The molecular components of the anti-inflammatory cholinergic pathway are extrasplenic.

The anti-inflammatory cholinergic pathway describes the interaction between cholinergic vagal nerves and splenic immune cells, yet the exact mechanisms underlying the anti-inflammatory cholinergic pathway remain disputed. Here, we mapped the expression of key molecular components of the anti-inflammatory cholinergic pathway in the adult mouse using RNAScope in situ hybridization (ISH) and quantitative PCR (qPCR). In C57BL/6J wild-type male mice, we observed the expression of choline acetyltransferase (Chat) and alpha 7 nicotinic acetylcholine receptor (Chrna7) in various autonomic neurons throughout the body, but not in the spleen, even after bacterial lipopolysaccharide (LPS) treatment.
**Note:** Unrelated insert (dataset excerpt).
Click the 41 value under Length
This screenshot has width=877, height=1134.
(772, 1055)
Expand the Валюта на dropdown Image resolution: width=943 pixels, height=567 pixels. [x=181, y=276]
In contrast, the beta-2 adrenergic receptor (Adrb2), another autonomic receptor with well-documented anti-inflammatory actions, was highly expressed in the spleen, with a significant decrease following LPS administration. Interestingly, Adrb2 was also expressed at lower levels in the spleen of a newly generated global knockout mouse for Chrna7. Lastly, we did not observe YFP-positive cells or axons in the spleen of the ChAT-Cre-ChR2-YFP mouse. Based on our findings, we propose a new model of the cholinergic anti-inflammatory pathway that highlights the roles of extrasplenic cholinergic signaling.